**Instructions for the task**: Pictures appear among the records below and must be omitted. Repeat exactly the lines from the line with "The height and width of the screenshot is (480, 659)." to the line with "Task: Click the Office button logo", both included.

================

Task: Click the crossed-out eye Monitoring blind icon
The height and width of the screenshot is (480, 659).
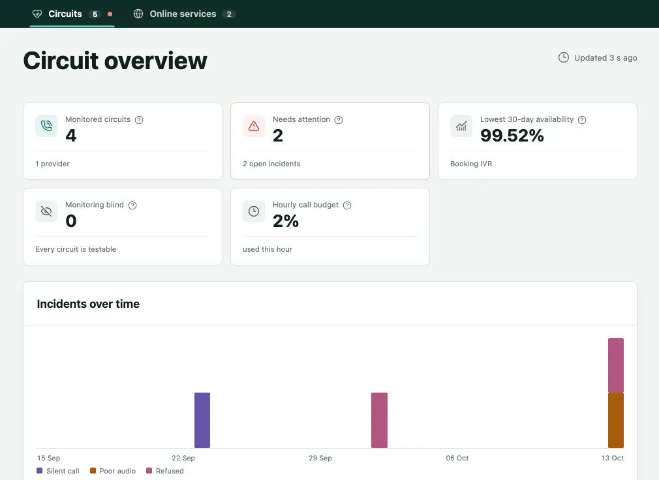Action: pyautogui.click(x=46, y=211)
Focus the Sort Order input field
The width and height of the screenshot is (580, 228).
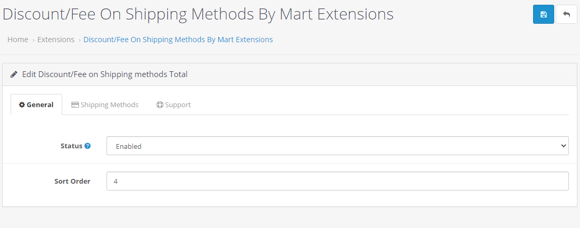(337, 181)
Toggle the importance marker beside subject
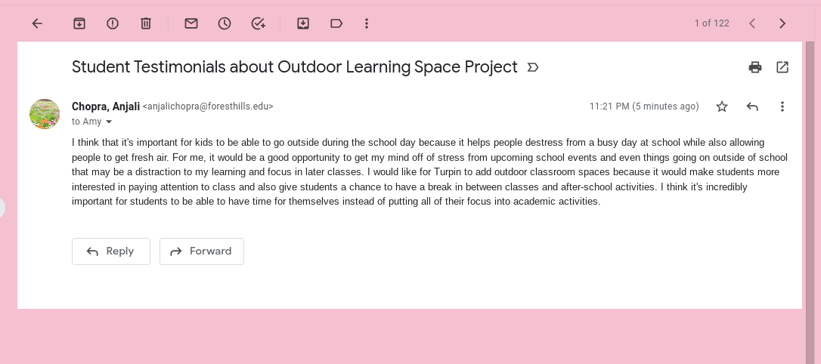The image size is (821, 364). (533, 67)
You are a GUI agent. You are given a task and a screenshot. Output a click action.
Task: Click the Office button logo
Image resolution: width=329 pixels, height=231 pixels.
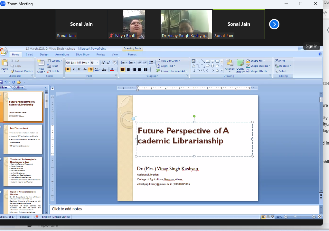point(3,51)
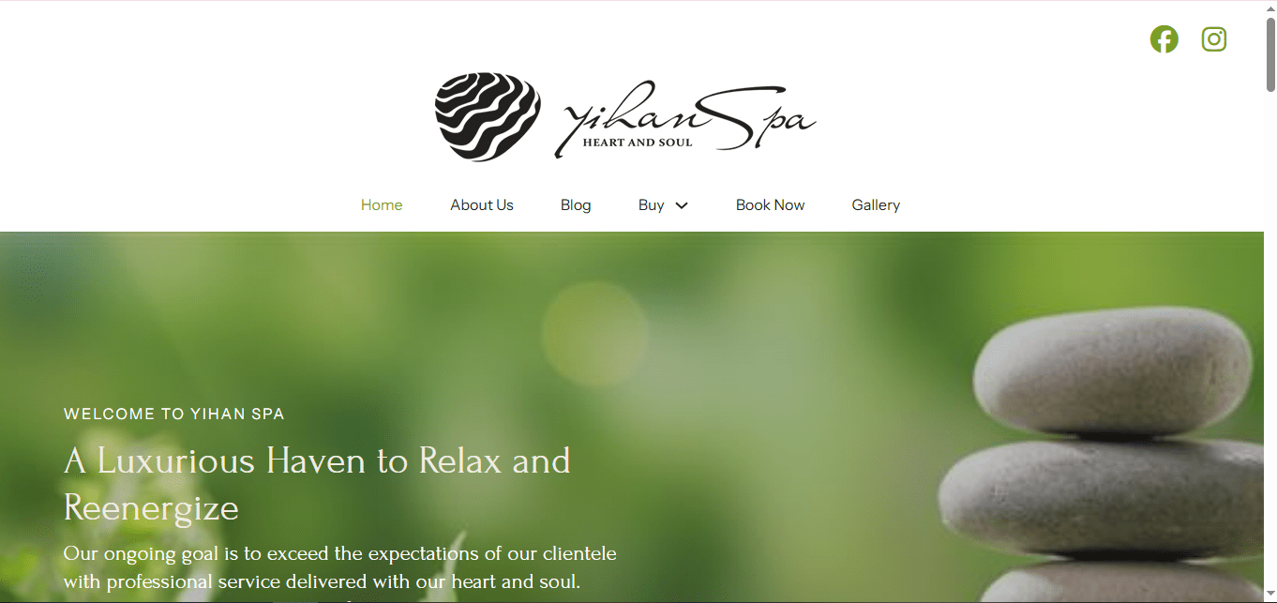The width and height of the screenshot is (1277, 603).
Task: Click the middle stone in the stack
Action: [x=1102, y=497]
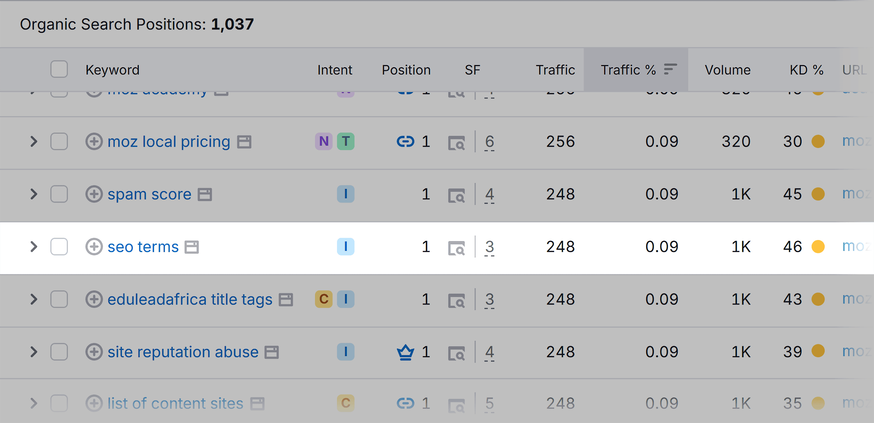874x423 pixels.
Task: Tick the select-all checkbox in header
Action: pos(59,69)
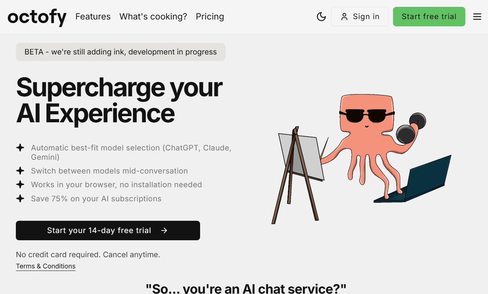Go to What's cooking? section
Viewport: 488px width, 294px height.
click(x=153, y=17)
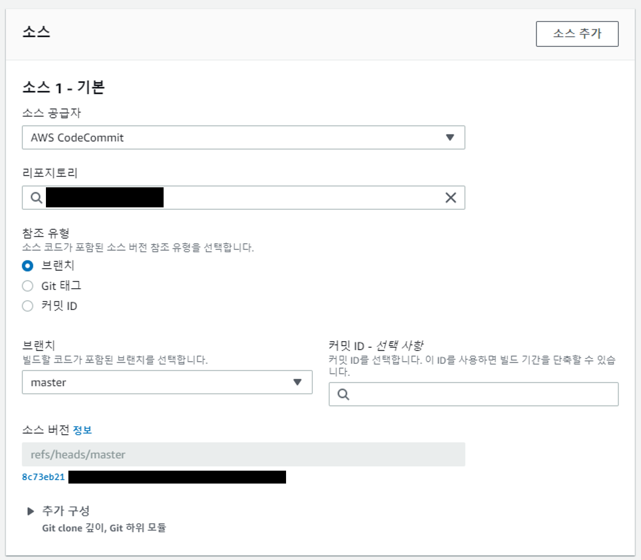Screen dimensions: 641x560
Task: Click the 소스 추가 button
Action: pos(577,33)
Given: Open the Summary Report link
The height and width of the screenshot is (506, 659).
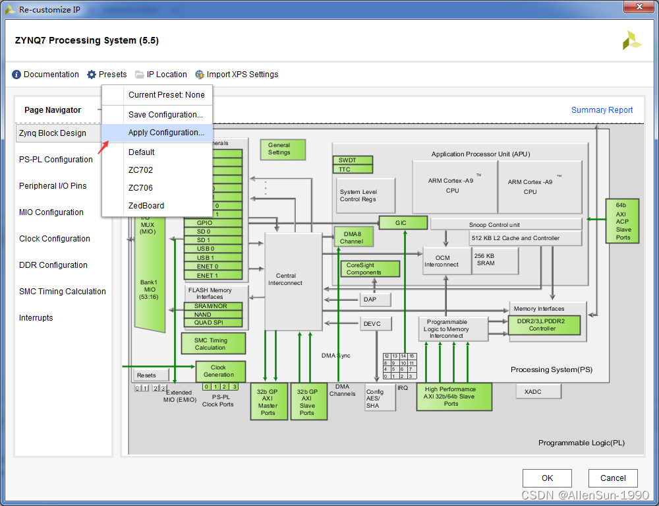Looking at the screenshot, I should (x=602, y=110).
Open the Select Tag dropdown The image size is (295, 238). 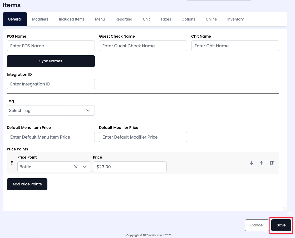51,110
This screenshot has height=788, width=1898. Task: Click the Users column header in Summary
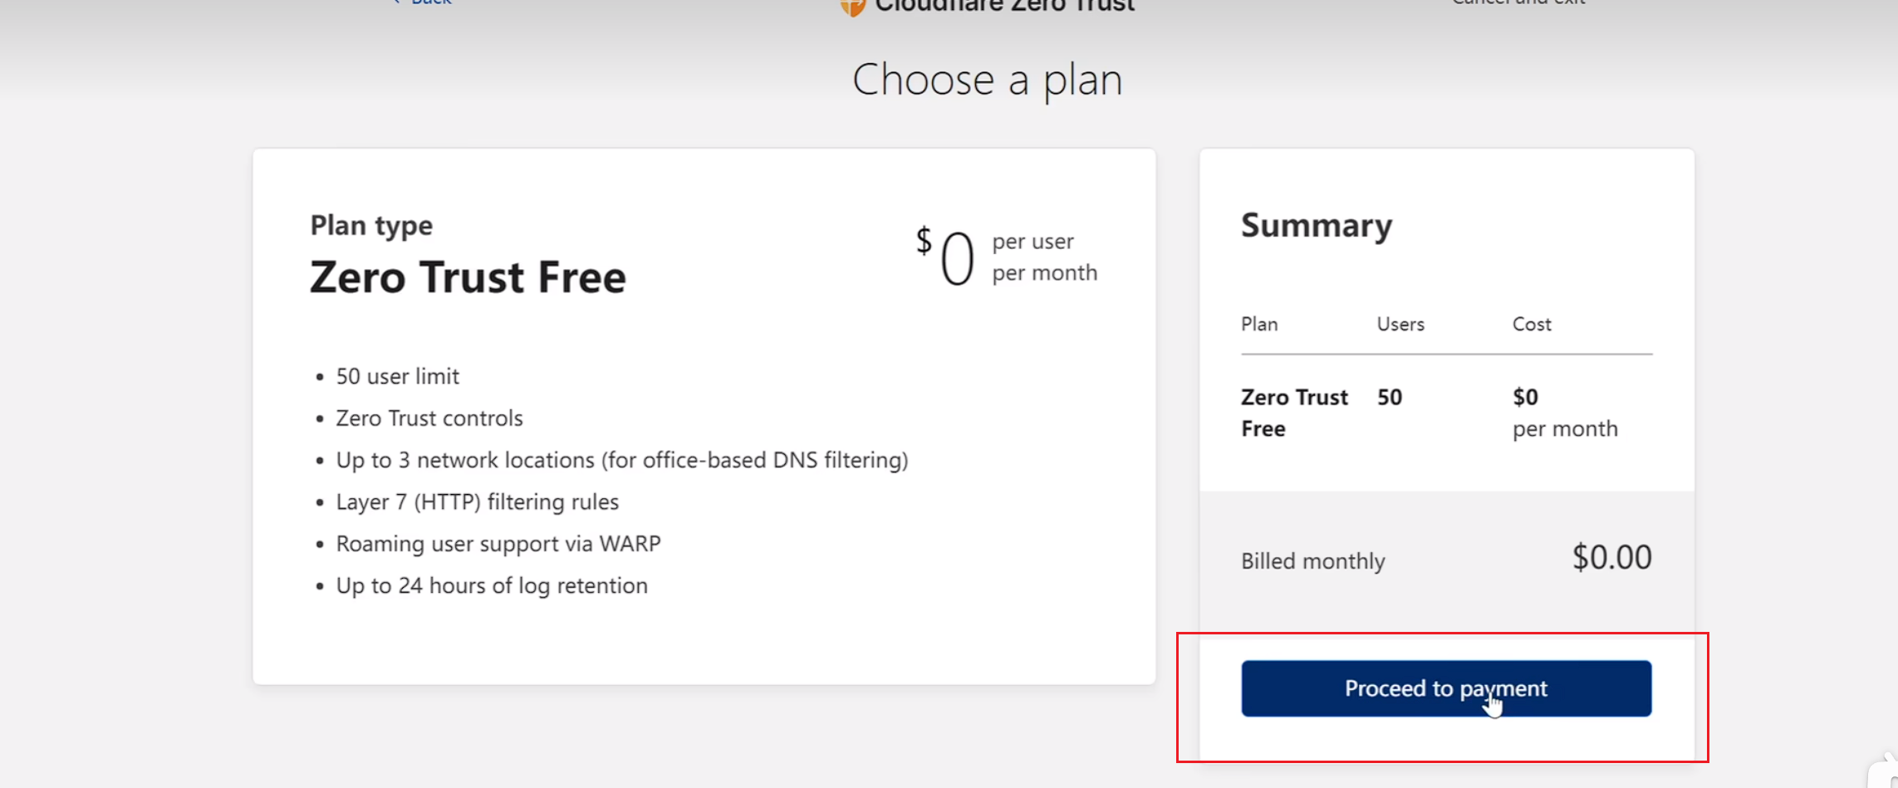(x=1400, y=324)
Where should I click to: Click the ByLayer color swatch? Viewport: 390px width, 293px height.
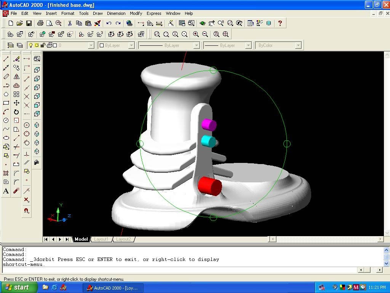coord(101,45)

================

**Result for this exercise**:
The height and width of the screenshot is (480, 659).
Action: pyautogui.click(x=46, y=211)
Focus the Sort Order input field
The width and height of the screenshot is (580, 228).
(337, 181)
Toggle the importance marker beside subject
The image size is (821, 364). (533, 67)
You are a GUI agent. You are given a task and a screenshot. Output a click action.
Task: Click the Office button logo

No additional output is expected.